Optimized deep learning based interested region selection for reversible image watermarking using Haar wavelet transform
摘要
Image watermarking is a dynamic field of research focused on preventing unauthorized use and alteration of images. In reversible watermarking, it’s essential to consider both the robustness of the watermark and the privacy preservation of the cover image. However, Joint Photographic Expert Group (JPEG) compression and noise addition are among the few robust reversible watermarking techniques that could resist common attacks while simultaneously preserving privacy. To tackle these issues, an innovative technique named Sand Cat Hunter Optimization_ LeNet+ Haar Wavelet Transform (SCHO_LeNet+HWT) is developed for reversible image watermarking. Here, SCHO is the combination of Sand Cat Swarm Optimization (SCSO) and Hunter–Prey Optimizer (HPO). This model comprises two phases: the embedding phase and the extraction phase. In the embedding phase, the gridding process is done by receiving the input image, which is followed by Haar Wavelet Transform (HWT). Then, the selection of the interested region is done using LeNet, which is trained by SCHO. After that, the selected interested region and the watermark image are embedded in the embedding phase. Then, inverse HWT is applied and merged to form an embedded watermark image. At the extraction phase, the embedded watermark image is considered as the input, which is followed by HWT. Then, the extraction process is conducted along with the reversible image process.
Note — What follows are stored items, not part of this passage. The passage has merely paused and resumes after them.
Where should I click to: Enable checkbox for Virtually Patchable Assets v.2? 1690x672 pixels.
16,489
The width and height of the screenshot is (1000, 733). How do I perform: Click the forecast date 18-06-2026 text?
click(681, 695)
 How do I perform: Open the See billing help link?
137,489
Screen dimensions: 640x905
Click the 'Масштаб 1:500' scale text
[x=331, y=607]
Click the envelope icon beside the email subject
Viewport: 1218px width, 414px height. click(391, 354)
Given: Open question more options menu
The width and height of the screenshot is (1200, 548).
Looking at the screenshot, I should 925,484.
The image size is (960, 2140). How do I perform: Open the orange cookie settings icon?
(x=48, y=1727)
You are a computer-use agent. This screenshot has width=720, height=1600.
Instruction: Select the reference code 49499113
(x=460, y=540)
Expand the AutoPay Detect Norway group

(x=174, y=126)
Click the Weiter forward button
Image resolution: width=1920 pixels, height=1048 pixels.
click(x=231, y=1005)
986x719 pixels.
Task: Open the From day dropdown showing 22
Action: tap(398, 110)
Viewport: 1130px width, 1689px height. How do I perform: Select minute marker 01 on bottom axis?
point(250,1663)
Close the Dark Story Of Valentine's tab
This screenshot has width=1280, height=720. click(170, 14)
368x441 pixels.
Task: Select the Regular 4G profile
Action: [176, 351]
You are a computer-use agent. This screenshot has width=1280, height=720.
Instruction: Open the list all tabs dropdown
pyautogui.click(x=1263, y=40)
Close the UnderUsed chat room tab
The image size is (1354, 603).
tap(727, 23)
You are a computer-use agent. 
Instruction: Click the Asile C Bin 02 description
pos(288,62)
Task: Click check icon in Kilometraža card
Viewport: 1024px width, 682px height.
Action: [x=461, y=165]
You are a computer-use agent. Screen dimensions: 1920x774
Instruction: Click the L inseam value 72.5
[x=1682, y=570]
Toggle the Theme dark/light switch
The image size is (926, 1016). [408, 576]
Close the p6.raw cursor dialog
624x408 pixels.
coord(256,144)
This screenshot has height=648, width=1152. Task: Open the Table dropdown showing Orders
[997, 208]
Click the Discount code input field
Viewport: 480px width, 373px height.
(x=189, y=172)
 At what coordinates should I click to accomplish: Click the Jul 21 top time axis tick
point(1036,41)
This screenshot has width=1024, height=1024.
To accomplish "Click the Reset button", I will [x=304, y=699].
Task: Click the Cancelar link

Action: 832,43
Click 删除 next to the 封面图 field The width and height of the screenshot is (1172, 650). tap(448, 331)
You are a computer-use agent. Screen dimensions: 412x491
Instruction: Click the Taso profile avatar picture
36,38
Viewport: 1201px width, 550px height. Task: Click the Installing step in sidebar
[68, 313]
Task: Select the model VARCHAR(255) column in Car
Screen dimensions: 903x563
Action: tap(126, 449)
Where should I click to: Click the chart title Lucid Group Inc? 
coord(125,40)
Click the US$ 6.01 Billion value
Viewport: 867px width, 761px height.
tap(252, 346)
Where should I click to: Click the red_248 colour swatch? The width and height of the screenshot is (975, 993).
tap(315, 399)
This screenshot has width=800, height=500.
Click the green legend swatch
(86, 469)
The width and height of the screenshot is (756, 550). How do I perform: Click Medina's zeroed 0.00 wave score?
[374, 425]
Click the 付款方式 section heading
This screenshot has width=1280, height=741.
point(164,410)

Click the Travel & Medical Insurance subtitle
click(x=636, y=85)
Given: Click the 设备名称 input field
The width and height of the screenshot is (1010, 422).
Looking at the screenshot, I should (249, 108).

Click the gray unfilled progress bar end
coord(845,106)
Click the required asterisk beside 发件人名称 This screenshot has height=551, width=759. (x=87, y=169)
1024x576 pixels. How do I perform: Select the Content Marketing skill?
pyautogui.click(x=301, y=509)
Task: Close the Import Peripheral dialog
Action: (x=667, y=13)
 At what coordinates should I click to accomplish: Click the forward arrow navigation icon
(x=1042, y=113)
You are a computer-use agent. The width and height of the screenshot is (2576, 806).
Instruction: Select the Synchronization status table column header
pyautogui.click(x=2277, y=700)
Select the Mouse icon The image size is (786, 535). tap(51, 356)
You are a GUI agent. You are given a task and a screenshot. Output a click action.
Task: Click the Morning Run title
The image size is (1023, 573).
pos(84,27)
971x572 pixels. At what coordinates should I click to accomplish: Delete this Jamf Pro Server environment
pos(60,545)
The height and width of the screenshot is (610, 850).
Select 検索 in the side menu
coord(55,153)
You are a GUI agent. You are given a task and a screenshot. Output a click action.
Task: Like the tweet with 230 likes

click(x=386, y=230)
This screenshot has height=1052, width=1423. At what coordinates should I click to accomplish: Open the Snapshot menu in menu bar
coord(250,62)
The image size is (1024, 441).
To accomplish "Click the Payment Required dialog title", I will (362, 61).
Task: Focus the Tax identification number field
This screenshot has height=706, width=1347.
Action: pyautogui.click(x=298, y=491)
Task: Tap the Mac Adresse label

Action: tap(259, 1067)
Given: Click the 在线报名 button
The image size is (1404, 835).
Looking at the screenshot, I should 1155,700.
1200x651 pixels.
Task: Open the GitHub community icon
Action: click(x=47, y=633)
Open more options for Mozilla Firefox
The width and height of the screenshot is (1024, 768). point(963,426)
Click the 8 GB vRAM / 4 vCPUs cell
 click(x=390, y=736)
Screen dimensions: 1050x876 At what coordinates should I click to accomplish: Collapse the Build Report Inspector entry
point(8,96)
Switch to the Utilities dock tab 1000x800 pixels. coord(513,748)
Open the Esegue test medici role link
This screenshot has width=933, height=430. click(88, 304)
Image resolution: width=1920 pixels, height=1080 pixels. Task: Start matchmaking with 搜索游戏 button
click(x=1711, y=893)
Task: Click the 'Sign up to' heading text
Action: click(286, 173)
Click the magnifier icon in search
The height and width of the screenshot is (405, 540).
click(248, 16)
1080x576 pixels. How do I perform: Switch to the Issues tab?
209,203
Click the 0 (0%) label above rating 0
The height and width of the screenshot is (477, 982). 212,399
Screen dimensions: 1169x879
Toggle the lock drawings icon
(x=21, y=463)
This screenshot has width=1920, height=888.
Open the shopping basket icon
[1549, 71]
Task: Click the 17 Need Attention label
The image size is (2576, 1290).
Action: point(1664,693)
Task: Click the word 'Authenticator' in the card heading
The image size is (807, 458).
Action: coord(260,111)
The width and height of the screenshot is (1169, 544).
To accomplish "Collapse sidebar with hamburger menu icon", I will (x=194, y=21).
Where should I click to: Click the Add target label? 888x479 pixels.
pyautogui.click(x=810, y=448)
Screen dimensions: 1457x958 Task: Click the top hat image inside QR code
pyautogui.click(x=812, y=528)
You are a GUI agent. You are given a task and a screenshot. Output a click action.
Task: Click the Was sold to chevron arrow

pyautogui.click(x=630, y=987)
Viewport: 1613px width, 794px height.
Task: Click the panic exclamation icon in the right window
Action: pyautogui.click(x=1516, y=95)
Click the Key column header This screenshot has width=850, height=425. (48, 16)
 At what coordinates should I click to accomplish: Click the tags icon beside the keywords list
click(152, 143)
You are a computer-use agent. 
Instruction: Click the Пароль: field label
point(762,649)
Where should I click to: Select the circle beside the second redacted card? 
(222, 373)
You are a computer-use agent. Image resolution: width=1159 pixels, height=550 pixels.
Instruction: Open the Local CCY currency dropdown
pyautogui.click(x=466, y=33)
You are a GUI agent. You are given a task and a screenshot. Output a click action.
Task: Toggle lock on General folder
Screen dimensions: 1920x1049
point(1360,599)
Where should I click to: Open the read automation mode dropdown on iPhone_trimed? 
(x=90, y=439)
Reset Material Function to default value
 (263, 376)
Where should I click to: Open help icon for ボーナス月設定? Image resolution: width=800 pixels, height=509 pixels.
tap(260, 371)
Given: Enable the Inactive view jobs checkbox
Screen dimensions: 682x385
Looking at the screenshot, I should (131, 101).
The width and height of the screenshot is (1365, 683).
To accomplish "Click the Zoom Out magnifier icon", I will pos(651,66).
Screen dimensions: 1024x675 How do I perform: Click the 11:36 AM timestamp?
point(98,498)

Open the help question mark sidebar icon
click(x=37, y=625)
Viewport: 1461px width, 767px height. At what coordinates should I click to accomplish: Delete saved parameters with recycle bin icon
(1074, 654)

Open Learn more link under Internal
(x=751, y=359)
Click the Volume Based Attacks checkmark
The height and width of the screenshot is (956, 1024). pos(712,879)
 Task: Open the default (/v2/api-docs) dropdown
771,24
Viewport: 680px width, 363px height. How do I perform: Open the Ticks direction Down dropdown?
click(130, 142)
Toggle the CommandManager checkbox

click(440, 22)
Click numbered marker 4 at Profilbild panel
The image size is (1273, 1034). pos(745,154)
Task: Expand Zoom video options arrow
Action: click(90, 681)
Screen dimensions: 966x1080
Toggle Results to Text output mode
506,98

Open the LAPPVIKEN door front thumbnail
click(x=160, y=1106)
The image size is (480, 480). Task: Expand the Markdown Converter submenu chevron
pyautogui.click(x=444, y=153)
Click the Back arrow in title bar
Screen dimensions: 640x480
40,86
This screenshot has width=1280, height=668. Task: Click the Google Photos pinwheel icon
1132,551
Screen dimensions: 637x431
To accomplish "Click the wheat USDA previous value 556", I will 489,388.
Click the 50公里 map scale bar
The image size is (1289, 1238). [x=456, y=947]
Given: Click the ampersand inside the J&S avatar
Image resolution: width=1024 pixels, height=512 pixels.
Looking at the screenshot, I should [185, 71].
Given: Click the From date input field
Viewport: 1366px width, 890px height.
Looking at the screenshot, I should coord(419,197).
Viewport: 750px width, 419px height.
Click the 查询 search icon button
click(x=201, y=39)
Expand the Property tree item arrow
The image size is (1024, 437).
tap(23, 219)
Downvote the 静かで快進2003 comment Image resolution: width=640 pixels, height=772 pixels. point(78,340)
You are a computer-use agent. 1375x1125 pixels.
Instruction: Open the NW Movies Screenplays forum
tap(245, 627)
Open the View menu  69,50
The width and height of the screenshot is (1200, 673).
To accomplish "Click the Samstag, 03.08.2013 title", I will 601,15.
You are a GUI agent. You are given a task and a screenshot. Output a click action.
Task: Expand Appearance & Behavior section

Afterwards, the keymap (interested region) is given to both the reversible image process and the extracted watermark image for recovering the original image. The effectiveness of SCHO_LeNet+HWT is examined by considering parameters, such as Peak Signal-To-Noise Ratio (PSNR), Normalized Correlation (NC), and Bit Error Rate (BER). The investigations revealed that the proposed SCHO_LeNet+HWT offered high robustness against various noises and attacks and computed a maximum PSNR, NC, of 35.519dB, and 0.882, respectively, and obtained the least BER value of 0.042.